Собрание сочинений в 18 т. Том 11. Литература и жизнь («Русская мысль»: 1955–1972)
Шрифт:

Обыкновенный, рядовой человек совмещает в себе, пусть и в зачаточных формах, деятеля и созерцателя, героя и мыслителя. Деятеля, героя в Алданове не было совершенно, вся сила его натуры ушла в другую крайность, и к человеку, который как падающая звезда или метеор внезапно озарил весь исторический небосклон и оставил в наследство потомкам единственную в новые времена историческую легенду, он, вопреки всем сарказмам Толстого, не мог быть равнодушен.

* * *

В создании образов Алданов, как мне уже приходилось писать, был скорей скульптором, чем живописцем – черта, роднящая его из прежних наших больших писателей с Гончаровым. Подобно Обломову, незабываемому Обломову, некоторые из алдановских персонажей едва ли не самое округленное, самое законченное, что в новейшей русской литературе создано: например, адвокат Кременецкий в трилогии, этот русский вариант флоберовского аптекаря мсье Омэ, или хотя бы Александр II в «Истоках», лучшем, на мой взгляд, из его романов. Именно как скульптура образ виден со всех сторон и рельефность его исключительна. Оттого-то исторические портреты или портреты

выдающихся современников – область, в которой Алданов был исключительным мастером. У него, правда, нет того, чем прельщают художники иного склада: волнения, рождающегося неизвестно как, почему и откуда, скорей всего из самого сочетания слов, из напева, явственно звучащего во фразе, из одной, как будто случайно подмеченной подробности, одного оттенка, порой одного эпитета. Зато есть редкая способность построить широкое повествование со сменой действия и даже сменой поколений, есть умение вести рассказ в соответствии с замыслом, а не как импровизацию, есть то, что Пушкин отметил в знаменитых словах о «едином плане Дантова Ада». Каждому свое, и не надо одному писателю ставить в упрек то, что в иной области другой писатель сильнее.

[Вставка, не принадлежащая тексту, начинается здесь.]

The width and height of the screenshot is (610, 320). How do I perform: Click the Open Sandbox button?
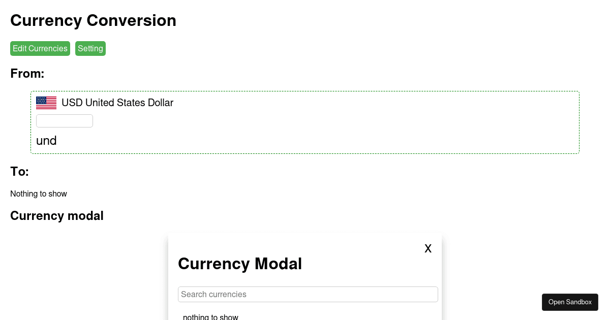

Одна тема, одно положение проходит в разных видах через все романы Алданова, и по-видимому, это самое личное, о чем он, – по природе не склонный о себе говорить, – когда-либо писал. Самая его фраза начинает тут звучать каким-то глухим музыкальным дребезжанием, вообще-то ему мало свойственным. Тема эта – о человеке, уже не молодом, знающем, что играть с судьбой в прятки поздно, спрашивающем себя в задумчивости и растерянности, зачем он, собственно говоря, жил, что в жизни заслуживало внимания, труда и жертвы, как надо было жить, чтобы при подведении итогов жизнь не казалась «пустой и глупой шуткой». Конечно, первым в нашей литературе, и с беспримерной силой, спросил себя об этом толстовский Иван Ильич, но едва ли правильно было бы говорить о подражании только потому, что тема не совсем нова. Несомненно, «Смерть Ивана Ильича» имела очень большое влияние на многих новых писателей. Лев Шестов утверждал, например, что из нее вышел весь Чехов. Мог, значит, выйти и Алданов. Но это – вопрос теоретический, которым займутся, вероятно, будущие «литературоведы».

Если я сейчас остановился на образе человека, подводящего итоги, то потому, что образ этот позволяет многое понять и почувствовать в Алданове, в его сложной, скрытной, не то чтобы противоречивой, но ушедшей в себя, притаившейся в раздумии, спрятанной под бесчисленными замками натуре.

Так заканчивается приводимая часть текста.